§ DIRECTIONS
For each line below, write it out exactly as it appears.

§ GIVEN DATA
+++++

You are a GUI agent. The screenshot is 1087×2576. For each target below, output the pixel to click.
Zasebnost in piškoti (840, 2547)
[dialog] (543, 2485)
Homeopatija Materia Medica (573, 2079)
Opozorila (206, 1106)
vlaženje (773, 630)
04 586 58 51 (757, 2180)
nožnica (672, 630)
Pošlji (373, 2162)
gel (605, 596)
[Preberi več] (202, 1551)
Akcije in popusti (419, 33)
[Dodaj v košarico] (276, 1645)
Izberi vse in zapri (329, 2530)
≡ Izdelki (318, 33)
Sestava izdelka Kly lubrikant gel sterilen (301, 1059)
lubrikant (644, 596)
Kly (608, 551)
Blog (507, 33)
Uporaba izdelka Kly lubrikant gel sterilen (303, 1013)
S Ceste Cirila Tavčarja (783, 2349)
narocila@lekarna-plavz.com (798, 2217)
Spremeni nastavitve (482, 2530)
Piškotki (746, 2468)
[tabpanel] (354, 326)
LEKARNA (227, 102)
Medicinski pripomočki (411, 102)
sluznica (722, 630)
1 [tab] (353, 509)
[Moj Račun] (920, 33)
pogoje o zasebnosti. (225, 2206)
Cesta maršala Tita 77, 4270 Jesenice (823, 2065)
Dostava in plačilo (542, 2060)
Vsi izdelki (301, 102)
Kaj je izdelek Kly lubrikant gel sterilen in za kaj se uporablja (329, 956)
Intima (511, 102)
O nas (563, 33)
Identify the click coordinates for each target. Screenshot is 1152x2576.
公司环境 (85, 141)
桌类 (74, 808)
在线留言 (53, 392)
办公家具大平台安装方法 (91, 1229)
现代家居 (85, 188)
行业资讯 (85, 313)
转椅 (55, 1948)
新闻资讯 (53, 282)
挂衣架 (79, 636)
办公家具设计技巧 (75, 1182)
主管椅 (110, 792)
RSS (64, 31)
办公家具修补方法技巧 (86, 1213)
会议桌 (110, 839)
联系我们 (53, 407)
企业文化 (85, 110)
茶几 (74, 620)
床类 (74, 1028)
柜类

+++++

§ RESULT OF THE EXERCISE
You are a GUI agent. The screenshot is 1087×2576. For each target below, output the pixel to click.
Zasebnost in piškoti (840, 2547)
[dialog] (543, 2485)
Homeopatija Materia Medica (573, 2079)
Opozorila (206, 1106)
vlaženje (773, 630)
04 586 58 51 (757, 2180)
nožnica (672, 630)
Pošlji (373, 2162)
gel (605, 596)
[Preberi več] (202, 1551)
Akcije in popusti (419, 33)
[Dodaj v košarico] (276, 1645)
Izberi vse in zapri (329, 2530)
≡ Izdelki (318, 33)
Sestava izdelka Kly lubrikant gel sterilen (301, 1059)
lubrikant (644, 596)
Kly (608, 551)
Blog (507, 33)
Uporaba izdelka Kly lubrikant gel sterilen (303, 1013)
S Ceste Cirila Tavčarja (783, 2349)
narocila@lekarna-plavz.com (798, 2217)
Spremeni nastavitve (482, 2530)
Piškotki (746, 2468)
[tabpanel] (354, 326)
LEKARNA (227, 102)
Medicinski pripomočki (411, 102)
sluznica (722, 630)
1 [tab] (353, 509)
[Moj Račun] (920, 33)
pogoje o zasebnosti. (225, 2206)
Cesta maršala Tita 77, 4270 Jesenice (823, 2065)
Dostava in plačilo (542, 2060)
Vsi izdelki (301, 102)
Kaj je izdelek Kly lubrikant gel sterilen in za kaj se uporablja (329, 956)
Intima (511, 102)
O nas (563, 33)
Identify the click coordinates for each target. Screenshot is 1152x2576.
公司环境 (85, 141)
桌类 (74, 808)
在线留言 (53, 392)
办公家具大平台安装方法 (91, 1229)
现代家居 (85, 188)
行业资讯 (85, 313)
转椅 (55, 1948)
新闻资讯 (53, 282)
挂衣架 (79, 636)
办公家具设计技巧 (75, 1182)
主管椅 (110, 792)
RSS (64, 31)
办公家具修补方法技巧 (86, 1213)
会议桌 (110, 839)
联系我们 (53, 407)
企业文化 (85, 110)
茶几 (74, 620)
床类 (74, 1028)
柜类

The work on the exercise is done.